* What needs to be done *
Say how many lines in this listing include the word "cookies", with no other words in the reply.

* Source information *
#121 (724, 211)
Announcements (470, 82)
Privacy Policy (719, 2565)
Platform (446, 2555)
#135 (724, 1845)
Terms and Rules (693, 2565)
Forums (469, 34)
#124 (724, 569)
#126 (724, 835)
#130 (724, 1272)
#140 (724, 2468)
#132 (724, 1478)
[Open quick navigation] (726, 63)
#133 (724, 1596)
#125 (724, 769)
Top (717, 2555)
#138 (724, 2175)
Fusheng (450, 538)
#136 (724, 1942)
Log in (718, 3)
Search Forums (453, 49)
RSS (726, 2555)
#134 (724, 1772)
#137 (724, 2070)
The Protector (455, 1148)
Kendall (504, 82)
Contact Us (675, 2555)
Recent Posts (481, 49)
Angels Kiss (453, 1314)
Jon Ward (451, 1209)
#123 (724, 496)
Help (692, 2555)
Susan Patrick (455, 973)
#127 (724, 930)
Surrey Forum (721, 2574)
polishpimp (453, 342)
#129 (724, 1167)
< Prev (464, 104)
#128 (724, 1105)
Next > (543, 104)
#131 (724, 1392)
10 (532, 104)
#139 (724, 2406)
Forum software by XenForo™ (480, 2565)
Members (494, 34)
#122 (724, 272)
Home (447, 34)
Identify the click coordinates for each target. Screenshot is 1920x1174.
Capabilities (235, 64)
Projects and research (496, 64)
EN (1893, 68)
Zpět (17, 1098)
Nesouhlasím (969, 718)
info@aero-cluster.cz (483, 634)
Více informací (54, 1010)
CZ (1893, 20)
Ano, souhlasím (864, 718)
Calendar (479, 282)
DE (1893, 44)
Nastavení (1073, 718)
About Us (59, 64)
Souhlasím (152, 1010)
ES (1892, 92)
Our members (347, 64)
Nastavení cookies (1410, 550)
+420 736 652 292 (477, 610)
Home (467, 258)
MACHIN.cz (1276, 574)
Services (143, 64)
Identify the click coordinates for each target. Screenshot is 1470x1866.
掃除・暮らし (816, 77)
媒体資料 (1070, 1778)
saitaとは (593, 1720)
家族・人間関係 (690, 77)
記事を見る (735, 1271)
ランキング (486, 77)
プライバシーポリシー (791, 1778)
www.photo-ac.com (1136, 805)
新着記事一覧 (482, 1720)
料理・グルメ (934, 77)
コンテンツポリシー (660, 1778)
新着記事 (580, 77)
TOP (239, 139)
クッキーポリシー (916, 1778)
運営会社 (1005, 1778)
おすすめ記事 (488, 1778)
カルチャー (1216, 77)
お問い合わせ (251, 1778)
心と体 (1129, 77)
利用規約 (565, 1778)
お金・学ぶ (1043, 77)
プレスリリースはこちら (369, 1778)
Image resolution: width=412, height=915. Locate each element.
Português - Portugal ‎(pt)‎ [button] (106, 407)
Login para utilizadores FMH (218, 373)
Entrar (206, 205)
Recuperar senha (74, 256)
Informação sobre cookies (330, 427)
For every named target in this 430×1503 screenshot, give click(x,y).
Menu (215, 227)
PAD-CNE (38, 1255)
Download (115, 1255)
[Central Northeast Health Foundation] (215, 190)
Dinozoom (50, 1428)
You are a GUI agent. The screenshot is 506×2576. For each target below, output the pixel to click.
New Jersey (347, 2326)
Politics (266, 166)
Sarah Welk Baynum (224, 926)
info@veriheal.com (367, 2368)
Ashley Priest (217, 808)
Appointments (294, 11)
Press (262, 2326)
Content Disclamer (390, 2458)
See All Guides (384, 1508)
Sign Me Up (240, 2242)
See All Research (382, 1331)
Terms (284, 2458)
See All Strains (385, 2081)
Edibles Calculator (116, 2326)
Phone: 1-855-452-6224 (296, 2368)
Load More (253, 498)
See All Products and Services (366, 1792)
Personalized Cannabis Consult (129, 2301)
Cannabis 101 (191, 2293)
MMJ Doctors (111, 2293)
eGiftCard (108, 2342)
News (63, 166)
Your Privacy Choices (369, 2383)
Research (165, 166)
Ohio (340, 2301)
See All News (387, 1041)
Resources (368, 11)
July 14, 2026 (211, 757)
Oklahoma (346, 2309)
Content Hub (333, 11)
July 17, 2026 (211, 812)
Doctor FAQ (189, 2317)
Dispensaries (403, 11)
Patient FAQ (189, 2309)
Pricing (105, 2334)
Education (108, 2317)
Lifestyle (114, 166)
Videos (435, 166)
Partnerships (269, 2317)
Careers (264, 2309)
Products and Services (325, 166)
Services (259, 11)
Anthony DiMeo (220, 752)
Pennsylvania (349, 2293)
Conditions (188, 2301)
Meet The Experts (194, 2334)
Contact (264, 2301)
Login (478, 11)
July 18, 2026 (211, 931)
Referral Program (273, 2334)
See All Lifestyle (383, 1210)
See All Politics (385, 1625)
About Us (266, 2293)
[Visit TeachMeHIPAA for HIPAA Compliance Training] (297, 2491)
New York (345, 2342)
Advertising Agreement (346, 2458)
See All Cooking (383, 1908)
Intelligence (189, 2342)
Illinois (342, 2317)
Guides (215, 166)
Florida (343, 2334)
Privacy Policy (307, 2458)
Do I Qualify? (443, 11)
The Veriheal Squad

* Output of the exercise *
2